According to the defense filing, six months after Pohl issued an evidence-preservation order at the defense’s behest and over the prosecution’s objections, the judge “authorized the government to destroy the evidence in question”. Pohl’s reversal of course was “the result of secret communications between the government and Judge Pohl, which he conducted without the knowledge of defense counsel”, the motion asserts.
Mohammed's attorneys say the prosecution "belatedly" gave them a version of Pohl's destruction order "by attaching it to another secret order," and said that "without benefit of ever having examined the actual evidence, that the government’s proffer or a summary of a substitute for the original (now destroyed) evidence provided the defense with an adequate alternative to access to the evidence in question."

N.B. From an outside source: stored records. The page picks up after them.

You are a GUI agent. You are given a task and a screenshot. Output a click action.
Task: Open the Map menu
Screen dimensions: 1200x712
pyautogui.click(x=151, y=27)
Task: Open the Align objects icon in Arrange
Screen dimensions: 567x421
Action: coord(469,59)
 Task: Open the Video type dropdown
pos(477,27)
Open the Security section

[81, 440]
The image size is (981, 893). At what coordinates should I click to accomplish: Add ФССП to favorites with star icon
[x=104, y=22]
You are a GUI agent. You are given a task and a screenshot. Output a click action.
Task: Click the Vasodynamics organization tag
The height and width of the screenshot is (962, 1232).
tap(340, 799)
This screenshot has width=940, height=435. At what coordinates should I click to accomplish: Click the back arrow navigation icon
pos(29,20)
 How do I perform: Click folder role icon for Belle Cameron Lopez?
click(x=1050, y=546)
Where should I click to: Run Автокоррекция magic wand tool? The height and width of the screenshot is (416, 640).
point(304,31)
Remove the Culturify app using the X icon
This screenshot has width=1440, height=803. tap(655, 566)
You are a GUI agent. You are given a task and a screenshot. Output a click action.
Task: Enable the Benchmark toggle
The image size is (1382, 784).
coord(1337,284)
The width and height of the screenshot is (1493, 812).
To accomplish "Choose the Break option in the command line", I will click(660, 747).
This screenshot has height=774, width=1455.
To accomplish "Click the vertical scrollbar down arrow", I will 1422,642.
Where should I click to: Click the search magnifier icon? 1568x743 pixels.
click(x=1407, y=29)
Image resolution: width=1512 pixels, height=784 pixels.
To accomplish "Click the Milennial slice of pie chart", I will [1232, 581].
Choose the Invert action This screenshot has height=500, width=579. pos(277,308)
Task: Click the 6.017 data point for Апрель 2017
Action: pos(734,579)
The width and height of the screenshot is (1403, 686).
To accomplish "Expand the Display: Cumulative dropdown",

The destruction of the evidence "irreparably harmed" Mohammed's defense and "call[s] into question Judge Pohl's impartiality," his attorneys said.
The Guardian continues:
The current military commission is the second Mohammed and his co-defendants face. They were initially charged in 2008, but that commission was voided after Barack Obama launched an ultimately doomed 2010 effort to move the trial to civilian court. In the interim, Obama and Congress passed an overhaul of the military commissions in an effort to bolster their credibility against the charge of ad-hoc justice.
Greenberg added, "Remember, a main reason they couldn't have this [trial] in federal court was that it would have been such a circus. And now you have a full-blown circus, with judicial and every other kind of misstepping."